> _Pixel coordinate grounding data_:
----------

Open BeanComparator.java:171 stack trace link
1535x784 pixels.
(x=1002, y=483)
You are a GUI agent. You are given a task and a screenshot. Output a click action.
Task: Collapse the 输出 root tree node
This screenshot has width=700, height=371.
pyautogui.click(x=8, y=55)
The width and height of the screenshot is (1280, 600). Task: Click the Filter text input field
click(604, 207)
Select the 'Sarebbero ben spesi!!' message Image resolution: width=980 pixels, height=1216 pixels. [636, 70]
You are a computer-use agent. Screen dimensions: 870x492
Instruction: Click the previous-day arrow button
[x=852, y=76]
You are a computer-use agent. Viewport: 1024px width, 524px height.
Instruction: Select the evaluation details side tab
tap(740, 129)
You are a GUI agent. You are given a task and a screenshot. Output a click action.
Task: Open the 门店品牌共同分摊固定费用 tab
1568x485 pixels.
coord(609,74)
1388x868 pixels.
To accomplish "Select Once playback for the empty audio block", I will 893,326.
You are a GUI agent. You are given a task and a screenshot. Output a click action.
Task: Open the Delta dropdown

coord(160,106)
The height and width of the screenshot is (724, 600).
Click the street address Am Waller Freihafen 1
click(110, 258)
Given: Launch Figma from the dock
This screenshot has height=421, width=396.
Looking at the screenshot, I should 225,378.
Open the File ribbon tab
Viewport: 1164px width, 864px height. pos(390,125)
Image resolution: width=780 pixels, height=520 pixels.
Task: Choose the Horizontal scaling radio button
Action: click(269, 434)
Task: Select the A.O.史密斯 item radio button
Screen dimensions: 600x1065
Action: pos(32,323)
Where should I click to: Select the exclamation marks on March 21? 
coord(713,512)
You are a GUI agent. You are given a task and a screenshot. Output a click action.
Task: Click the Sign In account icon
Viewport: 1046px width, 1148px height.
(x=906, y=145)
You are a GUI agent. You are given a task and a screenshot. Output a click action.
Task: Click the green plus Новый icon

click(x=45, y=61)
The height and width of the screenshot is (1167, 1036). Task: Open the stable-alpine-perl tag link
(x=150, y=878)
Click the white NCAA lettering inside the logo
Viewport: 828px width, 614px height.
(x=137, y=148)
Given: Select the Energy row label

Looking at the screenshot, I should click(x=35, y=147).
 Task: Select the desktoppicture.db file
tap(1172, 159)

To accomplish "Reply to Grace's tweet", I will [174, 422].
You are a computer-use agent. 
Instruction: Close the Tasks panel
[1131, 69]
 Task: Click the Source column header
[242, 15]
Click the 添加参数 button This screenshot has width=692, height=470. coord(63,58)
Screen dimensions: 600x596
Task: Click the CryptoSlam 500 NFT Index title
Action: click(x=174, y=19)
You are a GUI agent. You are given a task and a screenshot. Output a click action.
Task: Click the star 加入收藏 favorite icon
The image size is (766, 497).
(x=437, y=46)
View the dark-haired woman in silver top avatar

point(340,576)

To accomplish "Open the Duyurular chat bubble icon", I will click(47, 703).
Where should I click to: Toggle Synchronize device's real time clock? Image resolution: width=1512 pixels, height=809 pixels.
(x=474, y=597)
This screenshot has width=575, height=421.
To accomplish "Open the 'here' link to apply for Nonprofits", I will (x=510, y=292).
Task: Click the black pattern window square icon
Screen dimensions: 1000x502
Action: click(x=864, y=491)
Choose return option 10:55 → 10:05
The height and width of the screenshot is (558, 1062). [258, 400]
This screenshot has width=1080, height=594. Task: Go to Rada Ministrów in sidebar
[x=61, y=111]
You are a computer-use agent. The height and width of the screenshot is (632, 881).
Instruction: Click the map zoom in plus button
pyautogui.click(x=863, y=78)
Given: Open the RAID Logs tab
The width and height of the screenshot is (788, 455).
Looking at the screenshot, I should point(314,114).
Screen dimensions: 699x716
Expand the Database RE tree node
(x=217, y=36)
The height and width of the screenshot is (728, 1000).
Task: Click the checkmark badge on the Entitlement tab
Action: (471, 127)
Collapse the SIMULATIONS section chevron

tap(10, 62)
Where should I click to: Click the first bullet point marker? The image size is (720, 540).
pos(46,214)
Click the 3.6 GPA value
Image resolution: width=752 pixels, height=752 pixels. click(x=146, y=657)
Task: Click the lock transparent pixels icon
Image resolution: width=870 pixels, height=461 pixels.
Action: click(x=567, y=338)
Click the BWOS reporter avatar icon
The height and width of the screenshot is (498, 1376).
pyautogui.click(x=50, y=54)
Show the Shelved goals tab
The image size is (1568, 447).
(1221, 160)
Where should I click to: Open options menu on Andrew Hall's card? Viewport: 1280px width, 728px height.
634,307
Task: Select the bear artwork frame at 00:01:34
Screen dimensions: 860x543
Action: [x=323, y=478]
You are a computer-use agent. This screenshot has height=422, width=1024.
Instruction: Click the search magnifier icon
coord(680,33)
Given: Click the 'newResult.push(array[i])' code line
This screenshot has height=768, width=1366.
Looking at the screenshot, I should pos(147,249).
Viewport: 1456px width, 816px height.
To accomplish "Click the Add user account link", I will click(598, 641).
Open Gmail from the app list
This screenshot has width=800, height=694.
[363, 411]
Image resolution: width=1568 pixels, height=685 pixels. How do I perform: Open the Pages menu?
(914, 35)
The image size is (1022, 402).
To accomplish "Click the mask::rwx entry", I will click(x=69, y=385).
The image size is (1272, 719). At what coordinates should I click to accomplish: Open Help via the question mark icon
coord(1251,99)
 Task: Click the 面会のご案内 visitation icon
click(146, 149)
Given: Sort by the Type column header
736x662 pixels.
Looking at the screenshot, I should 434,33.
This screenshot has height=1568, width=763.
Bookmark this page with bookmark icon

----------

> _Task to carry out_:
Wherever the word "from" occurs in the data above, copy the line it sits in.

> _Exercise solution_:
Given: Launch Figma from the dock
Open Gmail from the app list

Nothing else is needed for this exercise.